Task:
Repeat the records below verbatim and include no pictures.

Materials provided:
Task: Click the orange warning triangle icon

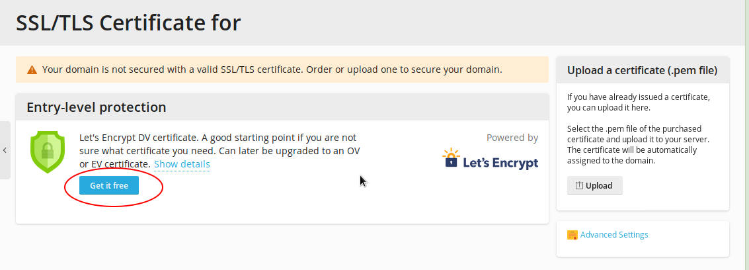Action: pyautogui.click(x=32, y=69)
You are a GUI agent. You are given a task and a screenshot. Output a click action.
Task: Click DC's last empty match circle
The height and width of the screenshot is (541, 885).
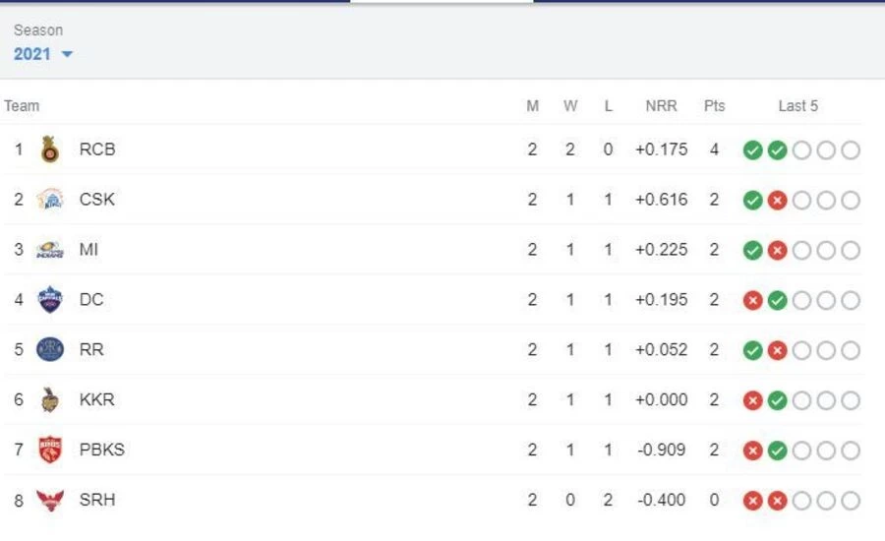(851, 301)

Task solution:
Task: Click the orange warning triangle icon

Action: pyautogui.click(x=32, y=69)
You are a GUI agent. You are given a task and a screenshot. Output a click action.
Task: Click DC's last empty match circle
The height and width of the screenshot is (541, 885).
(851, 301)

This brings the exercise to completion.